Но слава ему по душе. В марте 1919 года он сопровождает полковника Хейварда, командующего его подразделением, на представление, во время которого продаются облигации. Чуть позже он соглашается выступить в Сент-Луисе за 1500 долларов. Там при большом стечении публики должен был праздноваться вклад американцев в победу. Джонсон прежде всего требует себе гонорар, пока со сцены священник разговаривает с толпой. Он отмечает подвиги чернокожих солдат как начало новой эпохи в Америке, причем важной не только в военное, но и в мирное время. Он рисует картину будущего, в котором черные и белые американцы будут жить гармонично, признавая заслуги друг друга. Когда Джонсон, с орденом на груди, ковыляет по сцене, ликованию публики нет предела. В этот миг он кажется символом новой Америки. Он подходит к микрофону. Но уже с первых фраз каждому становится ясно, что Джонсон ни в коей мере не собирается поддержать гармонию общего благостного хора. Он хочет поделиться правдой о войне. И начинает рассказывать публике все, что ему довелось испытать с самого начала, с призыва: как плохо велось обучение, как не хватало обмундирования, сколько было презрения со стороны белых солдат, не хотевших сидеть в окопах рядом с чернокожими. На фронте, говорит он, тоже не было солидарности между белыми и черными. С солдатами из Гарлема обращались как с малоценной рабочей силой, пригодной для вспомогательных работ да еще в качестве пушечного мяса. Их допускали до передовой только тогда, когда ситуация для белых казалась слишком опасной. «Пошли этих негров на фронт, и тогда в Нью-Йорке их станет меньше», — слышал он из уст одного офицера. Накопившаяся ярость, воспоминания об унижениях и обидах хлынули потоком: «Да, я видел мертвых. Я видел такие груды мертвых тел, что если потом встречал живого, поверить не мог, что он настоящий».

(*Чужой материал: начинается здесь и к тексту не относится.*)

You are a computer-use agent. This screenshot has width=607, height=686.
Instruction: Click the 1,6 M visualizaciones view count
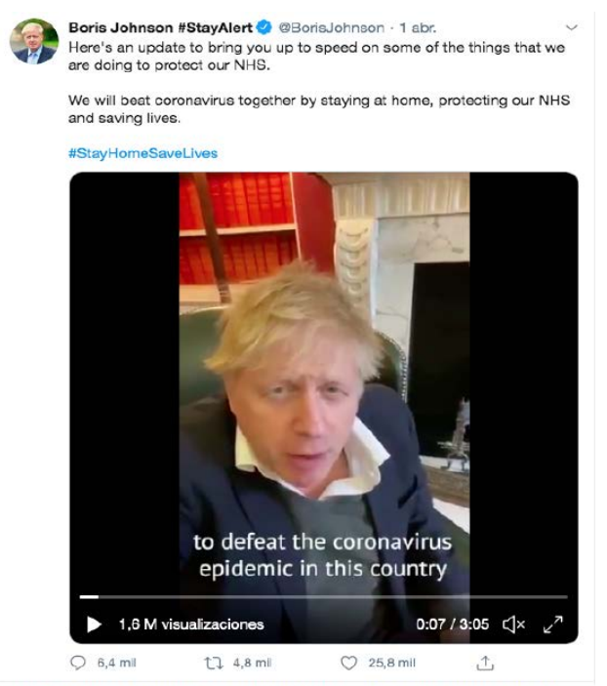coord(190,625)
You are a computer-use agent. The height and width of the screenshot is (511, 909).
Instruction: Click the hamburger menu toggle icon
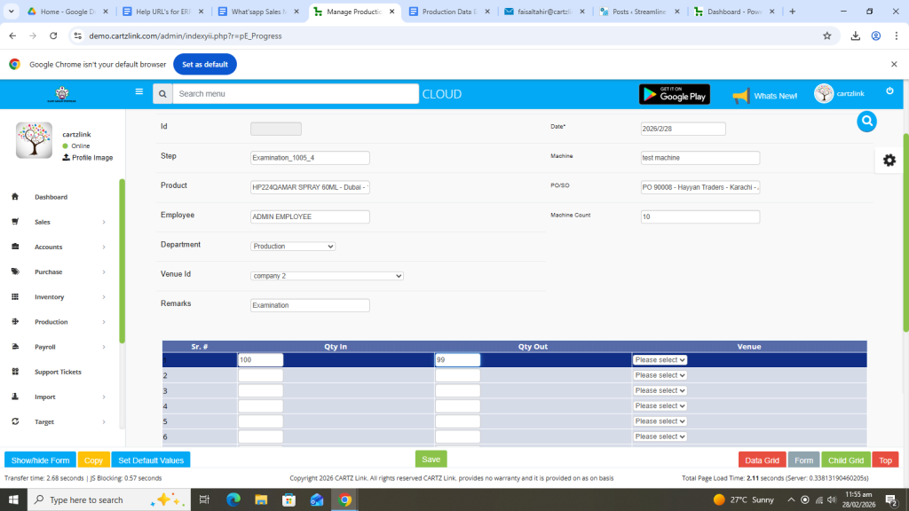pos(138,91)
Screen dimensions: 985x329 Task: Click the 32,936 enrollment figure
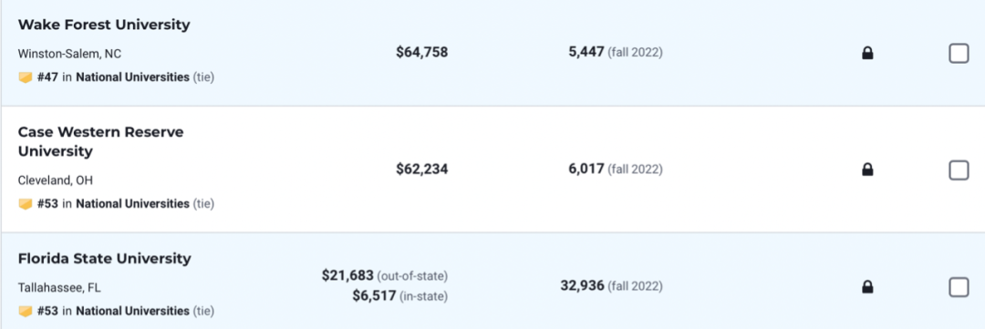(x=582, y=286)
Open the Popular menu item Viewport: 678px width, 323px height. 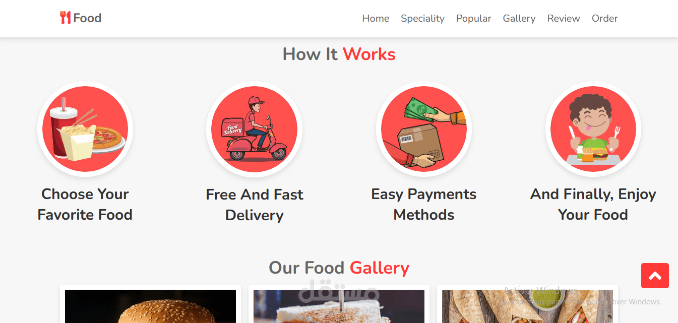click(x=474, y=19)
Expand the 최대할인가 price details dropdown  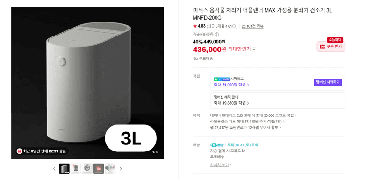click(254, 50)
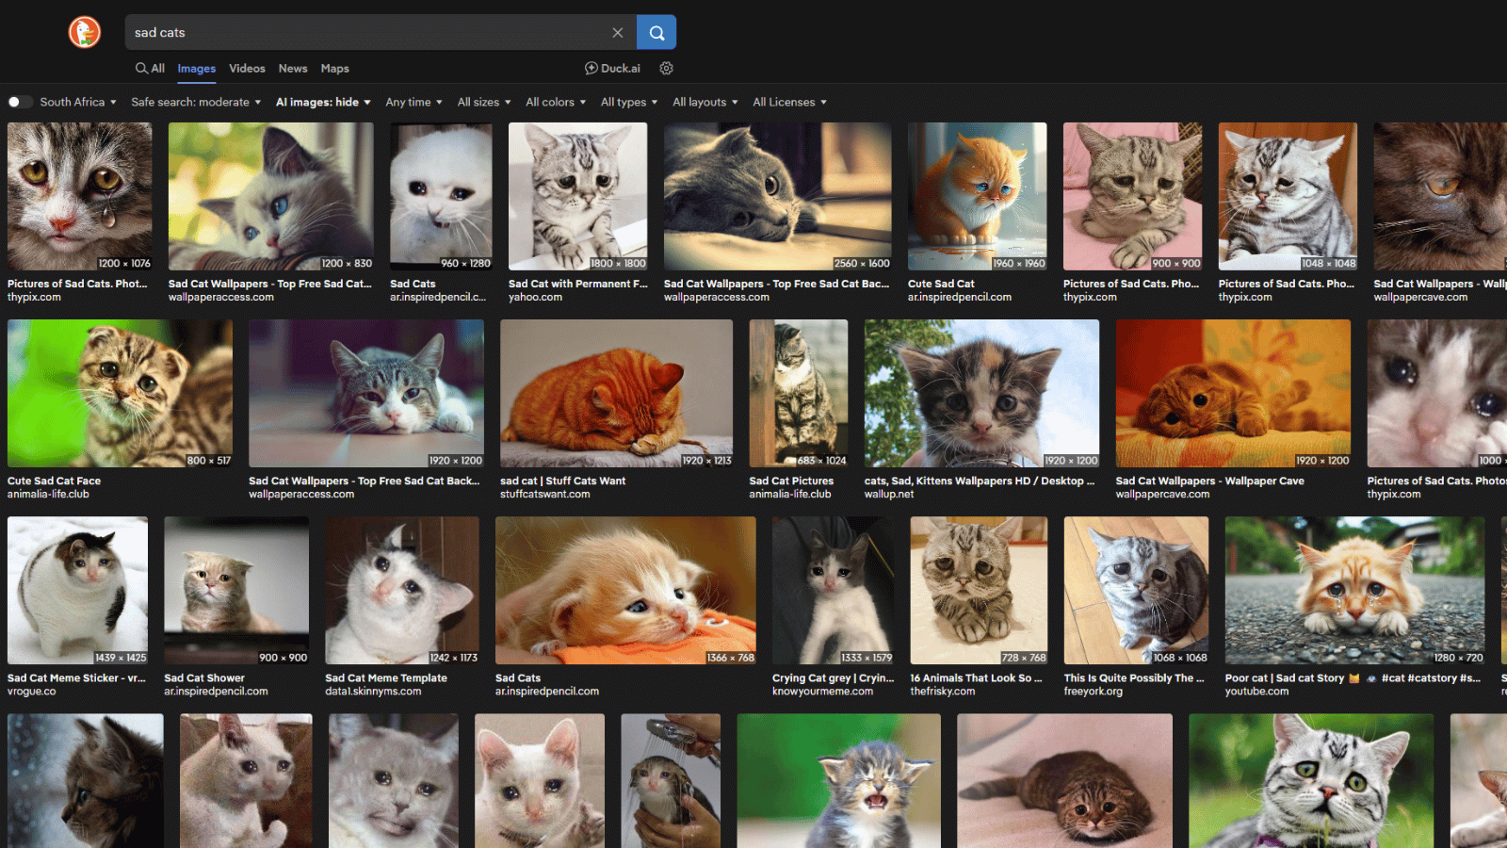Clear the search box with X icon
This screenshot has width=1507, height=848.
(x=618, y=33)
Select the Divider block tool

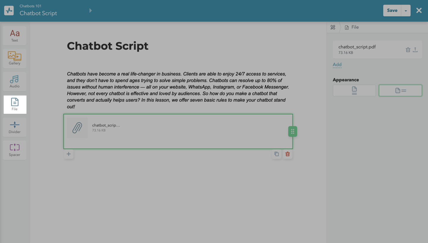[15, 127]
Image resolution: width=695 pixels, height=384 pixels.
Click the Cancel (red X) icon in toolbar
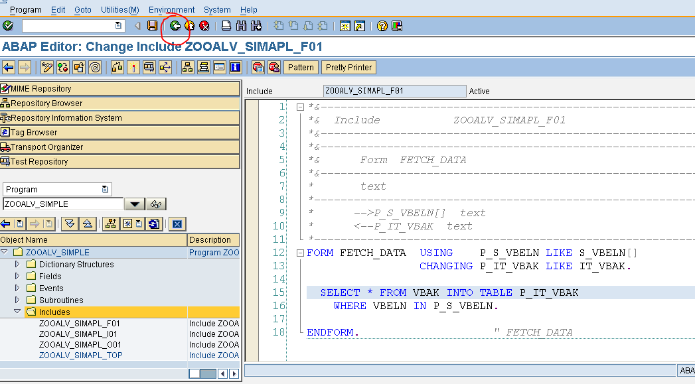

Он считает себя героем, но не хочет быть лживым героем белых, и у него есть сомнения, что Америка поблагодарит его за его заслуги. «Если бы я был белым, то стал бы сейчас губернатором Нью-Йорка», — выкрикивает он в толпу. Чем дольше он говорит, тем более явным становится недовольство публики. Сначала раздается ропот, потом выкрики и свист. Когда Джонсон заканчивает, зал взрывается громом возмущения. Собравшиеся здесь чествуемые герои войны со всего города и священники пытаются угомонить толпу. Они приносят извинения за разгневанного оратора, пытаются разрядить обстановку.